» **Selected passage**
↓

- Cover for JLA #1, art by Howard Porter and John Dell. From left to right: Batman, Aquaman, Wonder Woman, Martian Manhunter, Superman, Green Lantern (Kyle Rayner), and the Flash (Wally West).

Publication information
- Publisher: DC Comics
- Schedule: Monthly
- Format: Ongoing series
- Genre: Superhero;
- Publication date: November 1996 – February 2006
- No. of issues: 126 (#1–125, plus an issue numbered #1,000,000)
- Main character: Justice League of America

Creative team
- Created by: Grant Morrison Howard Porter
- Written by: Grant Morrison (1-17, 22-31, 34-41, 1,000,000), Mark Waid (18-21, 32-33, 43-58, 60), Chuck Dixon (59), Joe Kelly (61-76, 78-90, 100), Denny O'Neil (91-93), Chris Claremont (94-99), Chuck Austen (101–106), Kurt Busiek (61, 107–114), Geoff Johns (115–119), Allan Heinberg (115–119), Bob Harras (120–125)

↑

» **Task details**
Continue the JLA comic series reference entry from where it stops.

» **Dataset content**
↓

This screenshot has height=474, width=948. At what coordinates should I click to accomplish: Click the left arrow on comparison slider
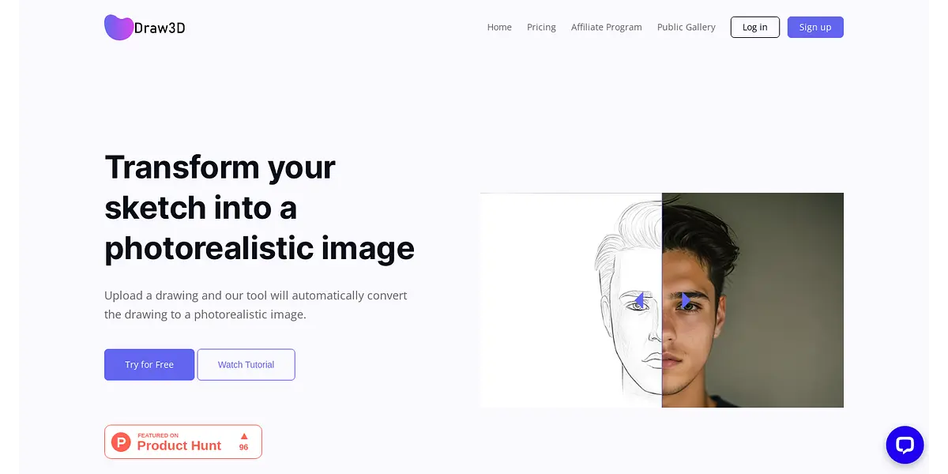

↑

» **Answer**
- Penciller(s): Howard Porter Bryan Hitch Doug Mahnke
- Inker(s): John Dell Paul Neary

Collected editions
- New World Order: ISBN 1-56389-369-X

= JLA (comic book) =

Comic book

JLA was a monthly comic book published by DC Comics from January 1997 to April 2006 featuring the Justice League of America (JLA, Justice League). The series restarted DC's approach to the Justice League, which had initially featured most of the company's top-tier superheroes but shifted in the 1980s to featuring a rotating cast of established characters alongside newer ones and also saw that franchise expand to several spin-off series, diluting the prestige of the name brand. When relaunched by writer Grant Morrison, the team again focused on the most recognizable, powerful, and long-lasting heroes in DC's library.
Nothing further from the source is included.